The demographics for HIV/AIDS virus carriers shifted. Whitman-Walker evolved, serving African-American, Latinx, and immigrant communities. “It became clear that it was not in just the gay, white community,” Lewis laments.
Downtown, McPherson Square
The Metropolitan Police Department announced street and alley closures from 6:30 p.m. on Friday, July 6, to 5 a.m. on Monday the 9th on the 1400 and 1500 blocks of I Street NW and K Street NW around McPherson Square. Retro telephone booths and video store façades were moved into place.
“In the ’80s, if you look at D.C. for all its problems, it has a huge concentration of black professionals,” say George Derek Musgrove, co-author of Chocolate City: A History of Race and Democracy in the Nation’s Capital. D.C.’s black majority took Chocolate City into its second decade. Mayor Marion Barry created job opportunities for residents in the city government. Youth explored career options through the mayor’s popular summer jobs program. And downtown real estate developers made major strides alongside the growth of the Metro.
Even after the defeat of the Equal Rights Amendment in 1982, D.C.’s reputation as a city for smart career women was also growing. Five women served on the D.C. Council: Ward 3 Councilmember Polly Shackleton, Ward 4 Councilmember Charlene Drew Jarvis, Ward 5 Councilmember Nadine Winter, Ward 8 Councilmember Wilhelmina Rolark, and At-Large Councilmember Betty Ann Kane. In the first years of the Reagan administration, UN Ambassador Jeane Kirkpatrick was the only woman in a cabinet-level post.
“I’m sure that [Secretary of State] Alexander Haig thought he was going to wipe me out during the first nine months, and he didn’t,” she recalled at the 1984 Women’s Forum for the Economy & Society, a gathering of influential women from around the globe. Elizabeth Dole, and Margaret M. Heckler of Health and Human Services, joined Reagan’s cabinet in 1984. Queens Congresswoman Geraldine Ferraro threw another punch at the glass ceiling when she ran for vice president with Walter Mondale on the Democratic party ticket.
Women earned 63.7 cents to the man’s dollar. Downtown entry-level “pink collar” clerical positions were plentiful. Alcott & Andrews (founded in ’84) on Pennsylvania Avenue NW was where “career girls” bought their proper business attire without wrangling with fashion trends. Everything the store sold could be mixed, matched, and accentuated with a silk bow, the women’s version of the neck tie. But when supermodels and celebrities showed up on red carpets in Armani suits, “career” attire was abandoned for style and substance. In 1989, Alcott & Andrews filed for bankruptcy.

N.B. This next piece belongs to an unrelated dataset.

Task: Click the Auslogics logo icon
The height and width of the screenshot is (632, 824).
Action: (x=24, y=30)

According to a 1982 Congressional Quarterly report, in his first year in office Reagan cut about $25 billion in programs affecting the poor; personal and corporate income taxes were reduced by $37.7 billion.

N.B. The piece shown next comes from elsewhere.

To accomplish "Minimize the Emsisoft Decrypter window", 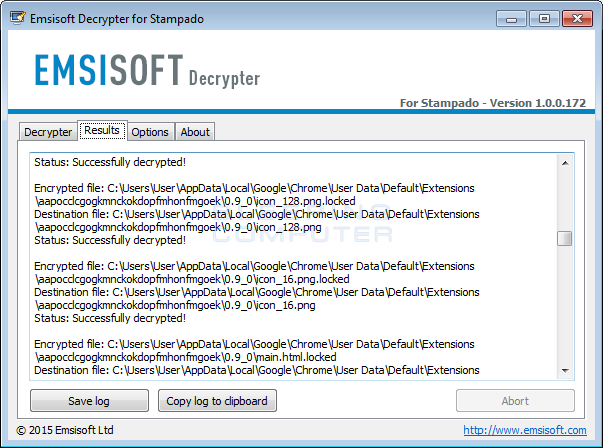I will coord(511,18).
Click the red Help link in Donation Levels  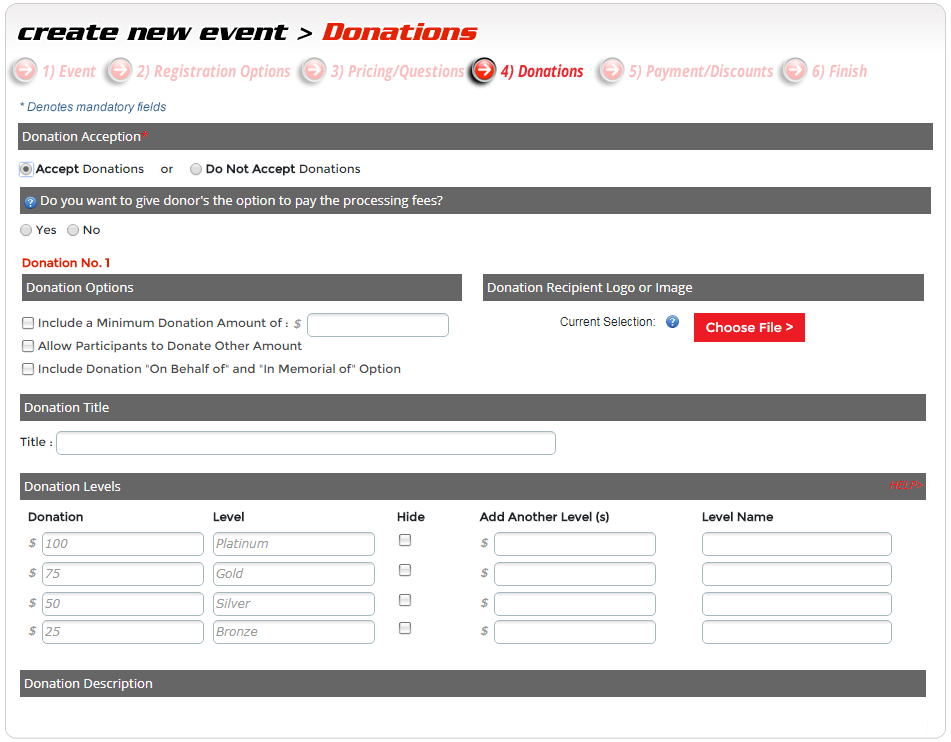tap(905, 486)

In 1984, you could usually find McKenna’s Wagon parked on the 15th Street NW side of McPherson Square. Martha’s Table founder Veronica Maz started the meal service named for a Jesuit priest Horace B. McKenna, who died in 1982. Maz and Rev. McKenna met when she was teaching sociology at Georgetown University. They worked together to address poverty in the city.
“One of the major issues in the early ’80s was homelessness,” says Musgrove.
The Center for Creative Non-Violence (CCNV) and fervent homeless advocate Mitch Snyder pushed the city to create a comprehensive shelter system. Mayor Barry gave hints of support after his inauguration in 1979.
“[Barry] comes against a budget crunch that he really inherits from the [Walter] Washington administration,” Musgrove says. “One of the things that he cuts, in response, is the small expansions in homeless services that he enacted when he first came into office.”
Snyder and CCNV turned their attentions to the federal government for shelter space. Snyder went on a hunger strike to secure the Federal City building on 2nd Street NW near Union Station, ending his 51-day fast when the government granted the shelter. The Right to Overnight Shelter Initiative appeared on D.C.’s November ballot and passed by a 72 percent majority. Reagan defeated Mondale and won a second term.